Mas isso não tem nada a ver, não é? É uma questão de gosto…
É uma questão de “gosto” dos homens sempre escantearem as mulheres negras e sempre subjugar a nossa beleza. Deve ser por acaso que nós, negras, sempre ocupamos as ultimas posições das listas de mais belas. Deve ser apenas coincidência que as mulheres negras tenham dificuldades em estabelecer um relacionamento afetivo. Deve ser mesmo uma questão de “gosto” quando os homens dividem as mulheres para se divertir e mulheres para namorar, e sempre colocam as negras na categoria “diversão”…
Mas olha, eu sei, não tem nada a ver com o racismo estruturante na nossa sociedade. É tudo uma questão de gosto!
Nós somos indivíduos construídos socialmente, portanto o gostar, o achar belo, o querer, o desejar são sentimentos que possuem total influência das relações intersubjetivas que vivenciamos cotidianamente, sobretudo pelos conteúdos jorrados pela mídia que perpassam pelos desenhos e filmes da Disney com Princesas maravilhosas (e brancas, de cabelos lisos e magras) até as modelos e atrizes de filmes de Hollywood (não por acaso brancas, magras e de cabelos lisos).
Daí a gente percebe que desde pequenos somos ensinados a construir um conceito hegemônico sobre o que é “ser bonito” (ou não). E perceber desde cedo que você não se encaixa naquele padrão de beleza é cruel e doloroso, pois mesmo que não se verbalize a palavra “FEIA”, o sentimento de não-pertencimento estará internalizado e trará consequências graves.

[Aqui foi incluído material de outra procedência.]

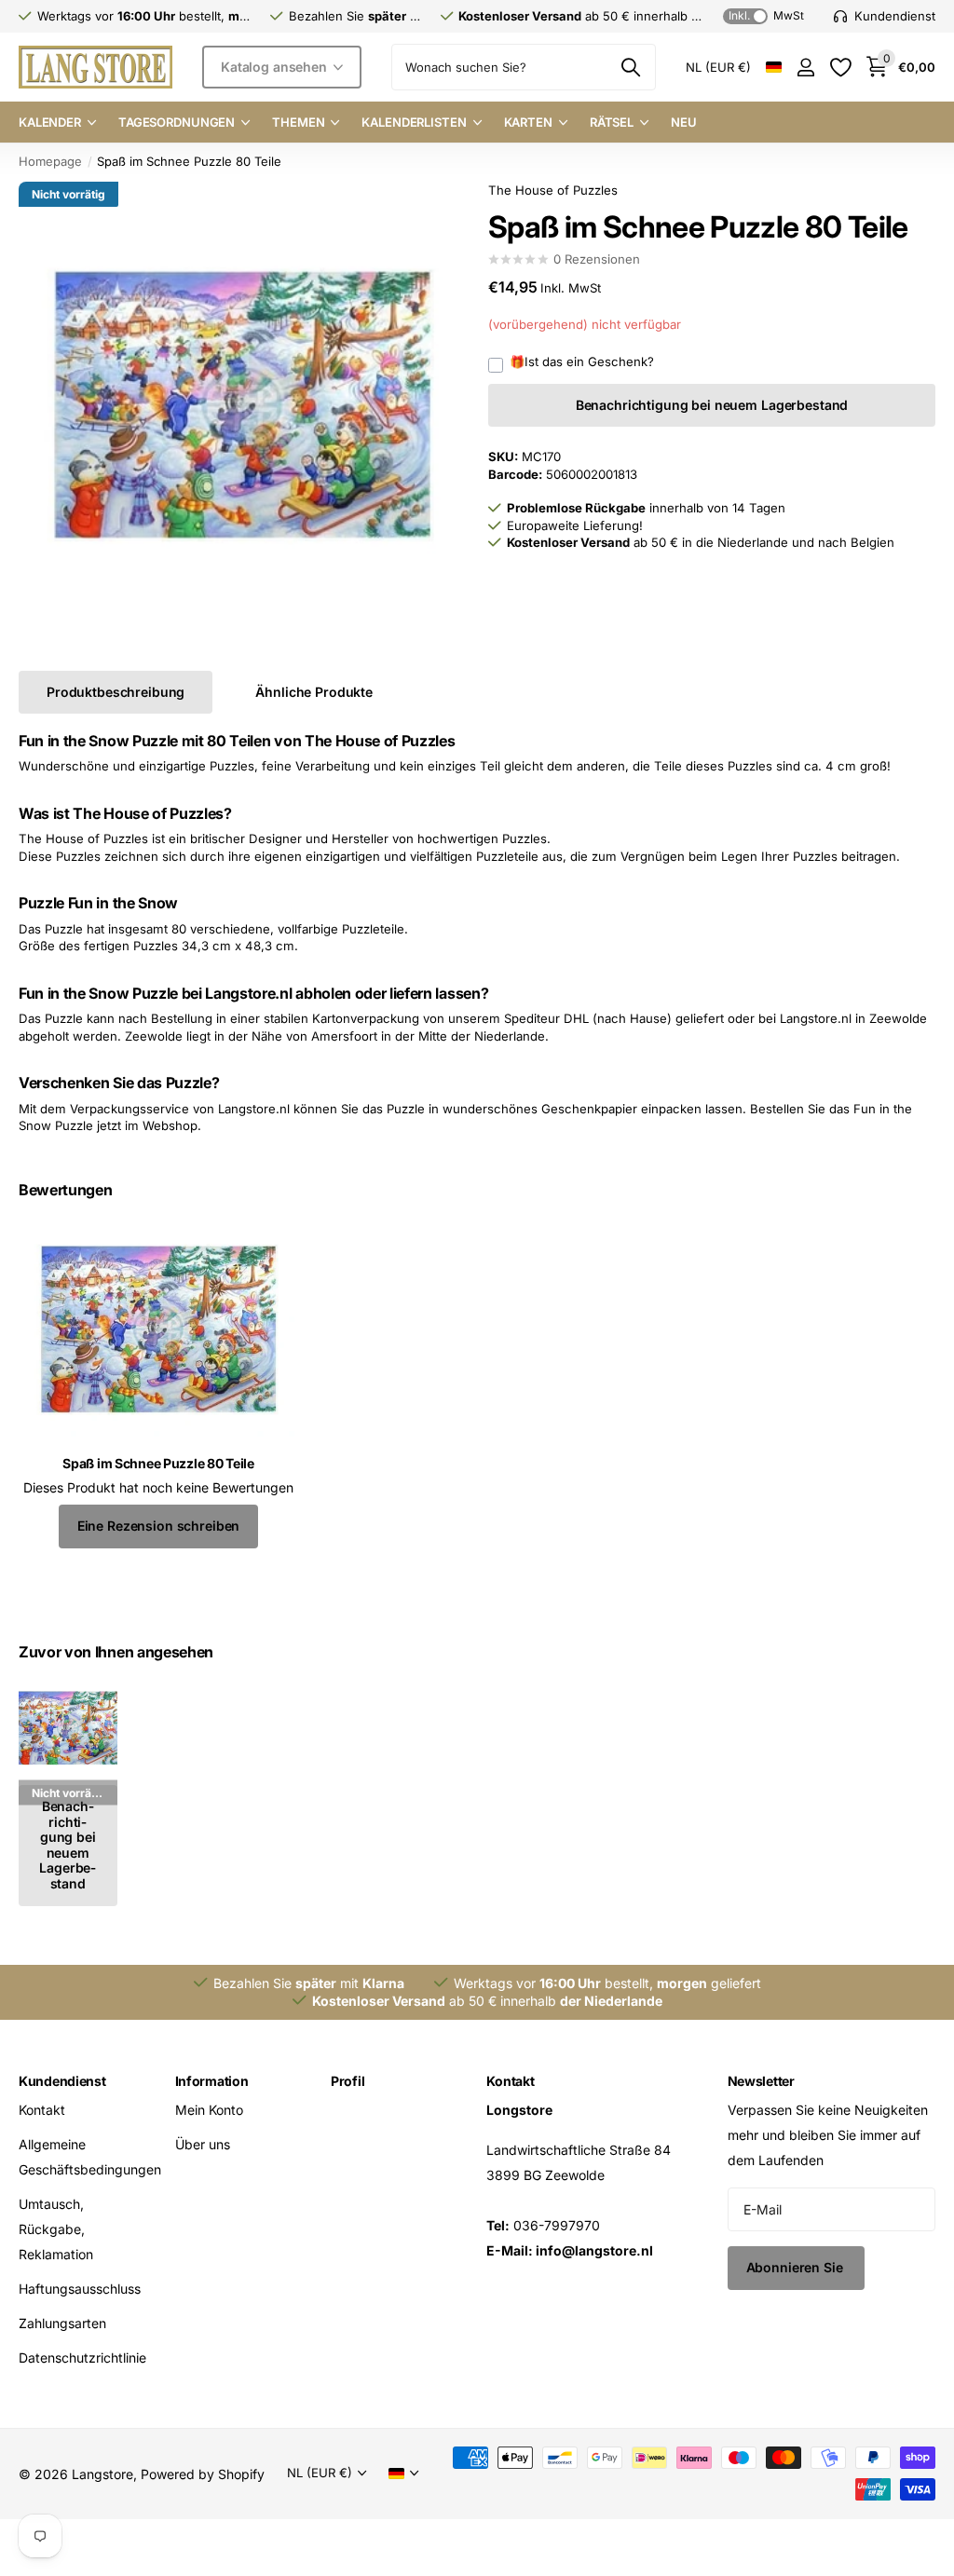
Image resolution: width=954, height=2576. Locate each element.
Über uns (202, 2144)
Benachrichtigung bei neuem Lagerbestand (712, 405)
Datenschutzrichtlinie (82, 2357)
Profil (347, 2081)
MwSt (766, 15)
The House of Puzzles (553, 190)
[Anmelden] (805, 68)
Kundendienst (62, 2081)
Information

Quantas mulheres/meninas negras alisam os cabelos antes dos 13 anos? Quantas mulheres negras fazem cirurgia para diminuir o nariz/seio/lábios? Isso é atoa? Será que isso é questão de “gosto”?
E hoje eu me dei conta de tudo isso… Hoje eu percebi o quanto eu quis estar dentro dos padrões e ser aceita, e ser bonita e estar lá entre as primeiras. Mas eu percebi também que não valeu a pena todos esses anos em que eu estive lutando contra minhas raízes para tentar ser algo que não sou… E, doeu. Doeu cada dia em que eu quis ser “morena”, “parda” ou “café-com-leite”. Doeu ter que alisar meus cabelos e negar minha identidade negra.
E por uma questão de gosto to deixando meu cabelo natural crescer. Por uma questão de gosto eu reafirmo todos os dias que sou NEGRA. Por uma questão de gosto eu resolvi desconstruir esse gosto racista que eu tinha internalizado. Por uma questão de gosto eu resolvi ser eu.